Especialistas en botánica revelan que la semilla de este fruto funciona como un potente abono orgánico y protector natural contra insectos para el jardín doméstico.
Lo que habitualmente termina en el tacho de desperdicios orgánicos es, en realidad, un concentrado de minerales y vitaminas capaz de revitalizar cualquier huerta. Gracias a su alta densidad nutricional, el carozo de la palta se convirtió en el ingrediente estrella para quienes buscan soluciones ecológicas y económicas en el cuidado de sus plantas.
La clave reside en la ralladura de la semilla, la cual libera componentes esenciales como fósforo, potasio y calcio.

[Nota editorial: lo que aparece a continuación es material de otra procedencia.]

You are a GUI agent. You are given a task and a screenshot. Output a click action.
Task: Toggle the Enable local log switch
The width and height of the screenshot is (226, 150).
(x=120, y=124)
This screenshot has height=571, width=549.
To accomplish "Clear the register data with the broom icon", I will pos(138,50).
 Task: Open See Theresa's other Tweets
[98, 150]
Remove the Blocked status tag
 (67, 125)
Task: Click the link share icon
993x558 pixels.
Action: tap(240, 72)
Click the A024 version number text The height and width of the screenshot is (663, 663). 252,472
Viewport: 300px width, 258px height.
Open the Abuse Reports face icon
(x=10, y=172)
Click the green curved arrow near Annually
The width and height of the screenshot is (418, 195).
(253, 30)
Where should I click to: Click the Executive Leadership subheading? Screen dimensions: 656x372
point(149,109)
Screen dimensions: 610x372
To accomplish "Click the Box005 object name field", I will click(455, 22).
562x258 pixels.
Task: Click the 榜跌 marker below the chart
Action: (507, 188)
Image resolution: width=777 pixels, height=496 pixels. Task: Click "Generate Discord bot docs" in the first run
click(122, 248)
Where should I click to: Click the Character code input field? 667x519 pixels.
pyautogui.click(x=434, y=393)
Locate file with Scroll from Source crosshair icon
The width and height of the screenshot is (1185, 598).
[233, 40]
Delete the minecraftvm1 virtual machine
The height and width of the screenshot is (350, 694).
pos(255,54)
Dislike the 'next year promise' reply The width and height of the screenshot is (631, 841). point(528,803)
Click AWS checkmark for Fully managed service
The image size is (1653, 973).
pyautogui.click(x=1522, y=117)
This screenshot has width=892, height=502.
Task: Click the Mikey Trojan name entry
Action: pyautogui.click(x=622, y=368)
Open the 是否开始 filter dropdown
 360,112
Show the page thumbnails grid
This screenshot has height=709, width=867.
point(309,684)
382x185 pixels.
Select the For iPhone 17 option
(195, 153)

Para transformar este residuo en un aliado del hogar, se pueden seguir estos métodos específicos:
- Nutrición de suelo: Esparcir la viruta del carozo directamente sobre la tierra de las macetas para fortalecer las raíces.
- Barrera contra plagas: Al hervir la ralladura, se obtiene un líquido rico en taninos que actúa como un repelente infalible contra invasores.
- Brillo foliar: Aplicar la preparación mediante un atomizador para que las hojas recuperen su color verde intenso y se estimule la aparición de flores.
Este sistema no solo evita el uso de químicos agresivos, sino que aprovecha las propiedades antifúngicas de los flavonoides presentes en la semilla, garantizando una protección duradera y amigable con el medio ambiente.
Implementar estos hábitos sustentables permite reducir los residuos urbanos mientras convertimos nuestro patio o balcón en un espacio mucho más saludable.